> _EXERCISE DATA_
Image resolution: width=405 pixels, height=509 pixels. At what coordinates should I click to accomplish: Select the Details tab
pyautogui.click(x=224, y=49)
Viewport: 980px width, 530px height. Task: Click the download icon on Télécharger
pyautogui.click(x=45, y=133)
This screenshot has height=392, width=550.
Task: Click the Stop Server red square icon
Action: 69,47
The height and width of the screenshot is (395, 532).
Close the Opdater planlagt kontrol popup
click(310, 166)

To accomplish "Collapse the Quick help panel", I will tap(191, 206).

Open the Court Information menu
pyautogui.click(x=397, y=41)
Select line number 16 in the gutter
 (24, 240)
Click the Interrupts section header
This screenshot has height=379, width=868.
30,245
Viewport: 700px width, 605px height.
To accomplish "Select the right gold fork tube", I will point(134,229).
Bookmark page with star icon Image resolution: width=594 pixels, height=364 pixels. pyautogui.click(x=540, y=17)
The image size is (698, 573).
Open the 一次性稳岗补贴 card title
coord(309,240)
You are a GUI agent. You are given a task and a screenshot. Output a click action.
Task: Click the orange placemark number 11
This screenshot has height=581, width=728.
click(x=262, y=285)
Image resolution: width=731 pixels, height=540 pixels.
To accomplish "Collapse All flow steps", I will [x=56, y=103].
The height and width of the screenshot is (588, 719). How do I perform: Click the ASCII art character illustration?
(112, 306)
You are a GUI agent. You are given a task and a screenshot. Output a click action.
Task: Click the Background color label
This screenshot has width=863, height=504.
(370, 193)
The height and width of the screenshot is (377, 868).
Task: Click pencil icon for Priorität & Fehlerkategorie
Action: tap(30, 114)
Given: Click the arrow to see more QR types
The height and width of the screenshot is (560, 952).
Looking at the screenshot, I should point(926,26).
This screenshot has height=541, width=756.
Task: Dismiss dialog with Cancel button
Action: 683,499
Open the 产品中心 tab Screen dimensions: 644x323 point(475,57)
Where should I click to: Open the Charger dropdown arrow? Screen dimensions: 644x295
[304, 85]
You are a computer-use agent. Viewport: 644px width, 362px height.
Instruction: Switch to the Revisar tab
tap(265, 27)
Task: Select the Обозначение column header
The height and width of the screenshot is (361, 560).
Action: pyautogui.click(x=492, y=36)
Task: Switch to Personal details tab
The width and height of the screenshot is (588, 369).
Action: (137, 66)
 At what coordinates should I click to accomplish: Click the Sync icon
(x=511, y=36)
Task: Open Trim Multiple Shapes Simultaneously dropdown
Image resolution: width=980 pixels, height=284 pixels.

> _PROMPT_
Gather from the data above every line with the string "Collapse".

> _ANSWER FOR THE TASK_
To accomplish "Collapse the Quick help panel", I will tap(191, 206).
To accomplish "Collapse All flow steps", I will [x=56, y=103].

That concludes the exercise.